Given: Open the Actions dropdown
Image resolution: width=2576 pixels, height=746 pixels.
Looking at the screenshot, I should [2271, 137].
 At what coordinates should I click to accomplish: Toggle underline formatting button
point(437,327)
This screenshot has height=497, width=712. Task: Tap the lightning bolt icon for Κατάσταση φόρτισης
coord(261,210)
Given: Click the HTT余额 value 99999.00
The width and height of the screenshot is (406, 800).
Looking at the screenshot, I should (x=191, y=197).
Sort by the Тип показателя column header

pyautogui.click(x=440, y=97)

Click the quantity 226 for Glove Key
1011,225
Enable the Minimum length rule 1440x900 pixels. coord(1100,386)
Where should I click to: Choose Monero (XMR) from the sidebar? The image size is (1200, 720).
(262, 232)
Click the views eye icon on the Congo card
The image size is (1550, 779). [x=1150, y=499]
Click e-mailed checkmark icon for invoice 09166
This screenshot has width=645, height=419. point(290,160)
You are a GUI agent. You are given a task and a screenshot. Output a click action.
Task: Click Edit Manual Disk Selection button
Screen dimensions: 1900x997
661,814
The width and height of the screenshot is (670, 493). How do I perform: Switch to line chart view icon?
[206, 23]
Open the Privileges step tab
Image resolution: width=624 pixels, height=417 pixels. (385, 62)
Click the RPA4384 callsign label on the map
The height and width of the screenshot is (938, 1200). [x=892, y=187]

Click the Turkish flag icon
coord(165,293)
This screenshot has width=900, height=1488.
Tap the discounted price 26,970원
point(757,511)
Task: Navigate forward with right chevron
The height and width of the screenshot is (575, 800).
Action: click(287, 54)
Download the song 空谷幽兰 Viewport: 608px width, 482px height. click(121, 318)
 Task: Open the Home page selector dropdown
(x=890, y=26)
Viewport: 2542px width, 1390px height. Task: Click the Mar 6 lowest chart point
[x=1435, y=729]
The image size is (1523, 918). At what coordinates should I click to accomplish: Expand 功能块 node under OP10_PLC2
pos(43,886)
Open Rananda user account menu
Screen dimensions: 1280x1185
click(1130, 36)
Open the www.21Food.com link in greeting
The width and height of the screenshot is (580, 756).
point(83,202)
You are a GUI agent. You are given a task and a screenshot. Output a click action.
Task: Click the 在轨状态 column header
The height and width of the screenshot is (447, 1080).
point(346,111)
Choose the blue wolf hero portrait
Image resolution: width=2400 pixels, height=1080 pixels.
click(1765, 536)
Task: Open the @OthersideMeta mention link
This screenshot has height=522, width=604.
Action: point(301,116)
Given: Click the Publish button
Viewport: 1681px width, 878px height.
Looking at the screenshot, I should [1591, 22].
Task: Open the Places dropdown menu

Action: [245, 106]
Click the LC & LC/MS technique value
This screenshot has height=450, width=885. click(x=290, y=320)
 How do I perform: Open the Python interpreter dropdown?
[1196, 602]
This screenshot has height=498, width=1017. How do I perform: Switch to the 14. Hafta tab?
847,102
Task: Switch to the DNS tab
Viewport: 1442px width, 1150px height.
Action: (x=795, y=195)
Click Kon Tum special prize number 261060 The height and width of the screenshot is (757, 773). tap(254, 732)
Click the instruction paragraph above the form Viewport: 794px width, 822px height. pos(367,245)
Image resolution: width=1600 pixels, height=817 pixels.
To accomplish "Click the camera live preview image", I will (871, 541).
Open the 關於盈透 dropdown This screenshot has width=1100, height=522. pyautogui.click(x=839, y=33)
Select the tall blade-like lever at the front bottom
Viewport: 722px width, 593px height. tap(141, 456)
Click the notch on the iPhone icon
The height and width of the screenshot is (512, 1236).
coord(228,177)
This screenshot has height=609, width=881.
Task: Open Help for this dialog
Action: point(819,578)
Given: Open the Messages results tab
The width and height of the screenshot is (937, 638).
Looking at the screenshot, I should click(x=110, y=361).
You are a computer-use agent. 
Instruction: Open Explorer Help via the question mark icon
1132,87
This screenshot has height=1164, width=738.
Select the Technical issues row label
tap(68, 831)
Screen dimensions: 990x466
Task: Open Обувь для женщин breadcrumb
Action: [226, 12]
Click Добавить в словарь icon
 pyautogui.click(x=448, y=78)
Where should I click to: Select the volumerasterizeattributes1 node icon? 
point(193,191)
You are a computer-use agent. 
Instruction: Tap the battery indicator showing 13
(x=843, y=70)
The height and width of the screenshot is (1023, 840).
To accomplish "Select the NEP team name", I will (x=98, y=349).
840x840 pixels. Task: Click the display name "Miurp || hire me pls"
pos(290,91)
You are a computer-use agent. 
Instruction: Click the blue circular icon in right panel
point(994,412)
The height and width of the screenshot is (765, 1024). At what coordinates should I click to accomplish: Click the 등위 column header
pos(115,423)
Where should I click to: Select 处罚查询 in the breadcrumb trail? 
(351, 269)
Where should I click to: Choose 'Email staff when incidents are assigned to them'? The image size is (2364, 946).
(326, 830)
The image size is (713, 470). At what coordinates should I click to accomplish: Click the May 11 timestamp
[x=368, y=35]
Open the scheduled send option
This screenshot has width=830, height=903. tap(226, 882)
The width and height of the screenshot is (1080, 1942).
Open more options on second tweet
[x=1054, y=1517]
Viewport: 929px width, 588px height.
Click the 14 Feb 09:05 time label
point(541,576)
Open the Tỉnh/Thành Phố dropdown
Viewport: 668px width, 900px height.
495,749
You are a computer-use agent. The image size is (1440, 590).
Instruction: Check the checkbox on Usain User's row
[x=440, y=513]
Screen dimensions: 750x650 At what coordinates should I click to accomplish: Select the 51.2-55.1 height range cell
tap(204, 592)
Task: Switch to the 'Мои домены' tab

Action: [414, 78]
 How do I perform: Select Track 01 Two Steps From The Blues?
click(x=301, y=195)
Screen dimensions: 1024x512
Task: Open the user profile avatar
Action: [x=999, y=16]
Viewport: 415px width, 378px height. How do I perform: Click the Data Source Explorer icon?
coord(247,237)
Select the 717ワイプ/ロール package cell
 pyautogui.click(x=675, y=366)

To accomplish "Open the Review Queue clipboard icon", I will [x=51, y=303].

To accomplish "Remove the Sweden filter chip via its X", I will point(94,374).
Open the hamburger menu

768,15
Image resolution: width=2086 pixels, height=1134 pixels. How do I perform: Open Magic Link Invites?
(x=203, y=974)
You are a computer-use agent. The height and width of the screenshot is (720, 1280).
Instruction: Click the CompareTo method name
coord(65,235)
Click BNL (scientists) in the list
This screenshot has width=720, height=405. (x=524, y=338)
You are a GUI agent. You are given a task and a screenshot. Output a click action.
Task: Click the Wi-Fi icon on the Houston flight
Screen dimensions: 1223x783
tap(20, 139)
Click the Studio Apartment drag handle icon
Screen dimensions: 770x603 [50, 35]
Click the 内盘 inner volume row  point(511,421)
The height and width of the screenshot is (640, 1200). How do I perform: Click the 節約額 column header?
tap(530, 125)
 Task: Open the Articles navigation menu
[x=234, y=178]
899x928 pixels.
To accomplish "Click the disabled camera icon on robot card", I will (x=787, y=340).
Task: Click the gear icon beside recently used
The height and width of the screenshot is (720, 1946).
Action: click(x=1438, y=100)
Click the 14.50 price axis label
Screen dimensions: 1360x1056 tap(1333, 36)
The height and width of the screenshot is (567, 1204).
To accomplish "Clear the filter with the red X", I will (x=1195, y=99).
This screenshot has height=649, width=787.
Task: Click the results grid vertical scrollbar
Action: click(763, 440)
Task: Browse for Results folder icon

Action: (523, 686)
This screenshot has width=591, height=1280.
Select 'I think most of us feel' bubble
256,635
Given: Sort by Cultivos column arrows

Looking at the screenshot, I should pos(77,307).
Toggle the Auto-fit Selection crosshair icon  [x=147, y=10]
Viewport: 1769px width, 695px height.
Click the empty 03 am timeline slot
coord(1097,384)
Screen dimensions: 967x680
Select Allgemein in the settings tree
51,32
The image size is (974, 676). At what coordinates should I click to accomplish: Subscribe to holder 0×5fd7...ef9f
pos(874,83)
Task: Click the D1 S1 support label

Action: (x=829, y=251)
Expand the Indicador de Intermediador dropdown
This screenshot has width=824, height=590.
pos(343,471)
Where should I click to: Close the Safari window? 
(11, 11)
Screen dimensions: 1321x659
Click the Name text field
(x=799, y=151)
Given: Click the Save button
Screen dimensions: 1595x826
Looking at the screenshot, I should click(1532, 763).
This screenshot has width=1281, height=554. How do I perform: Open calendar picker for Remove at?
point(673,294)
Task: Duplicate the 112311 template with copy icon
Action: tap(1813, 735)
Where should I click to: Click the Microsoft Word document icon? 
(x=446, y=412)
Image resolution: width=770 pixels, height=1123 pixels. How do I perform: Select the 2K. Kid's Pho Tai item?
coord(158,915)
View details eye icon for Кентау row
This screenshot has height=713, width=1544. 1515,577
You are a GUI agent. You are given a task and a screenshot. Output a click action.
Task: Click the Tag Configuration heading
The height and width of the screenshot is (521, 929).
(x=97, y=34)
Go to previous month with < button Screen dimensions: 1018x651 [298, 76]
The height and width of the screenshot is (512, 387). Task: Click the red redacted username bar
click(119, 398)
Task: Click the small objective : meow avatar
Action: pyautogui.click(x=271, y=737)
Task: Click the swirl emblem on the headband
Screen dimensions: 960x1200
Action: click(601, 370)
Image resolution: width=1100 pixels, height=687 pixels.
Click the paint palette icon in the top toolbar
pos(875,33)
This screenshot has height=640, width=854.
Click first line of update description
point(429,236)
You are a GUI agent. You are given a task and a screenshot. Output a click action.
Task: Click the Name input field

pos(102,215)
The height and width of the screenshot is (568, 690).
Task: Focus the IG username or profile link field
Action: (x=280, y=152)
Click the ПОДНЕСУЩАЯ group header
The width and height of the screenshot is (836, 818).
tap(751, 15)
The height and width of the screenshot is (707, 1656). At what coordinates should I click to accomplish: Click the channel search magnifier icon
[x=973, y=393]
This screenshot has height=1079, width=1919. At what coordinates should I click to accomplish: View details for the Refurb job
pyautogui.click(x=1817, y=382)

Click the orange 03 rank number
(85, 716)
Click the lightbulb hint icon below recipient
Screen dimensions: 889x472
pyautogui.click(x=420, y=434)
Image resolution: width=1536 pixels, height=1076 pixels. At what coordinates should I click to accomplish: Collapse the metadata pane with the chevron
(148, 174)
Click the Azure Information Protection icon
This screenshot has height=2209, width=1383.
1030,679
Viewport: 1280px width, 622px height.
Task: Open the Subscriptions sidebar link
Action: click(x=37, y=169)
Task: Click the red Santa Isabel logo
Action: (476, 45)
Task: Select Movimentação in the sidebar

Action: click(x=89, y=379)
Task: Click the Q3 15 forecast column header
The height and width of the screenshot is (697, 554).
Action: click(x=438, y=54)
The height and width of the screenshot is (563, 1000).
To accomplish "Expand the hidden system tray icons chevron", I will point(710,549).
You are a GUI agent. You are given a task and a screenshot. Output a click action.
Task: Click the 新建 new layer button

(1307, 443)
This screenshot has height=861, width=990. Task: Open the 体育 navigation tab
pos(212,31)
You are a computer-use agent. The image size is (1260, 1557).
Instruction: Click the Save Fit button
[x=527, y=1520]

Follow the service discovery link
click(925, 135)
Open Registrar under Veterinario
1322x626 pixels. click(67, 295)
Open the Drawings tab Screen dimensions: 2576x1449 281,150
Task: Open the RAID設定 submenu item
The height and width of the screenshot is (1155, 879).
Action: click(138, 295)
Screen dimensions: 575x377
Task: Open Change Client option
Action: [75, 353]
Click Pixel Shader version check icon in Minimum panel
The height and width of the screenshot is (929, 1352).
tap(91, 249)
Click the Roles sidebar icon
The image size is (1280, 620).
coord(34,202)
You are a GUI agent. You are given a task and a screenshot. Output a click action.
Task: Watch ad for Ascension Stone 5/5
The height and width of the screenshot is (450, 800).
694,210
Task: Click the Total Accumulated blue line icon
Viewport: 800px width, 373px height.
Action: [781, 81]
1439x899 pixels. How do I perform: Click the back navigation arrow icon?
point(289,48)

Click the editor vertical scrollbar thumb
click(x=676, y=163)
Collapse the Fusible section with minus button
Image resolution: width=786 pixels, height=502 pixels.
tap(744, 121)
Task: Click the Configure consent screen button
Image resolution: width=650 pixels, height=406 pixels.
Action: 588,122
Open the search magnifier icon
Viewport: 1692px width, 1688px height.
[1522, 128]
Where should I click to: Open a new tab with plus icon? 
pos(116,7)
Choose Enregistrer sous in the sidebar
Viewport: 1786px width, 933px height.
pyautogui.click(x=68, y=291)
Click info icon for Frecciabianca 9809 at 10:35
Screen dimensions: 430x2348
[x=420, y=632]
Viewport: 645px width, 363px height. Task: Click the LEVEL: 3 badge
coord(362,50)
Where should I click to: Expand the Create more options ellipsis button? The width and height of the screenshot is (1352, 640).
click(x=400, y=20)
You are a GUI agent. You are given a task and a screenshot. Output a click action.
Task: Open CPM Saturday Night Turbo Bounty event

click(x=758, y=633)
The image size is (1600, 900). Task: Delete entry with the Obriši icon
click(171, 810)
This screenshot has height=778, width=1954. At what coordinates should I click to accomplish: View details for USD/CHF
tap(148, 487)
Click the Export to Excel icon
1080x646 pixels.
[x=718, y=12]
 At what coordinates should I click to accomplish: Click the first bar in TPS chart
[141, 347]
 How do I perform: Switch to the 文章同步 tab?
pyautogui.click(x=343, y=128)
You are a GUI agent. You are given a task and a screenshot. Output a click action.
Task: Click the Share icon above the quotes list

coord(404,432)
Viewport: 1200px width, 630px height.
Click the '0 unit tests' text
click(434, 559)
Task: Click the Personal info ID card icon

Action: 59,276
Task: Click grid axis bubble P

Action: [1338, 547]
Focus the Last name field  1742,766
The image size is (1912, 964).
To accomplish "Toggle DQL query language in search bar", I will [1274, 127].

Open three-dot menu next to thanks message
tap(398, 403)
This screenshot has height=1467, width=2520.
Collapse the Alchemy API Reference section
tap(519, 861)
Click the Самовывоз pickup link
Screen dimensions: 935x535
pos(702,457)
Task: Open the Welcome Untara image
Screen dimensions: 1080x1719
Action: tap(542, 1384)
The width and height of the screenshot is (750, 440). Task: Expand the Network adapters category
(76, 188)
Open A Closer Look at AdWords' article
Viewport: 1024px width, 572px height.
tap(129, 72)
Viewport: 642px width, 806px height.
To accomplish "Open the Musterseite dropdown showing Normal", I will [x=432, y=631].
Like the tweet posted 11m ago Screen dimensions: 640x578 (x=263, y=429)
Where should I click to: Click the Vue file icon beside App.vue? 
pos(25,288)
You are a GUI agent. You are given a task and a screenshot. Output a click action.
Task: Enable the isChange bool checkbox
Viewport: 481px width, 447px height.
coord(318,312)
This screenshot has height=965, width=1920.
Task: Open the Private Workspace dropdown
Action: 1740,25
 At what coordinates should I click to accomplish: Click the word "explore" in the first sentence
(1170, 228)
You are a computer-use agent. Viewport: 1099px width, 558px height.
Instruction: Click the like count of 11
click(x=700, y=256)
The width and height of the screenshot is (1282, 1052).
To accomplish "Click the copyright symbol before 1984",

===============

*What this task involves*: Within the material above, copy exactly the lines from the line that holds "Image resolution: width=1536" up to and including the line that holds "Task: Click the Q3 15 forecast column header".

*Response box*:
Image resolution: width=1536 pixels, height=1076 pixels. At what coordinates should I click to accomplish: Collapse the metadata pane with the chevron
(148, 174)
Click the Azure Information Protection icon
This screenshot has height=2209, width=1383.
1030,679
Viewport: 1280px width, 622px height.
Task: Open the Subscriptions sidebar link
Action: click(x=37, y=169)
Task: Click the red Santa Isabel logo
Action: (476, 45)
Task: Select Movimentação in the sidebar

Action: click(x=89, y=379)
Task: Click the Q3 15 forecast column header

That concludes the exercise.